(The data)
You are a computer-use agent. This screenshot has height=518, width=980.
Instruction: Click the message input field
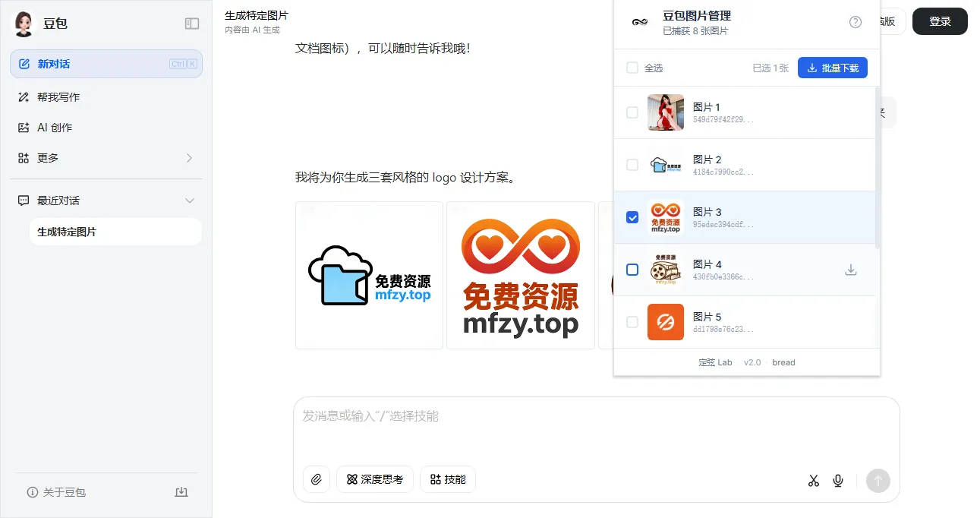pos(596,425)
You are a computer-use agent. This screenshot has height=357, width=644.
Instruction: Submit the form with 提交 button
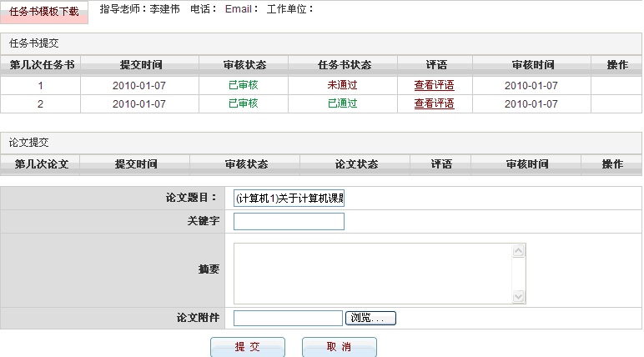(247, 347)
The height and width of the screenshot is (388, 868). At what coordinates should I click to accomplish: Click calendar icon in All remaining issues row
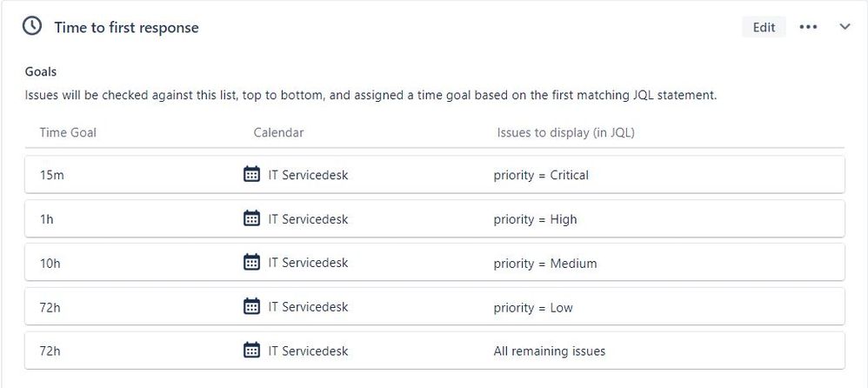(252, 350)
(End The data)
(The data)
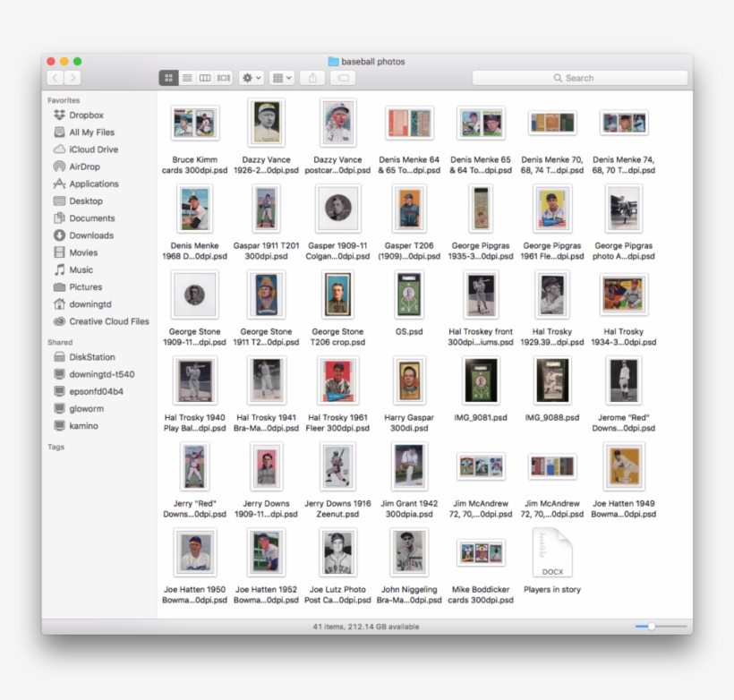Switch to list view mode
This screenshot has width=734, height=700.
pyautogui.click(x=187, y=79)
(End The data)
(The data)
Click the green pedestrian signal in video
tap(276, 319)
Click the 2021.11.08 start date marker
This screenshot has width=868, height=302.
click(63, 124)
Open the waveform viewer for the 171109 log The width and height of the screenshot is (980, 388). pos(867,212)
(End The data)
▸ **Requirement**
Among the lines of the records, copy out each one that contains the word "agent".

▸ **Response below**
You are a computer-use agent. This screenshot has height=518, width=980.
You are a computer-use agent. This screenshot has height=357, width=644.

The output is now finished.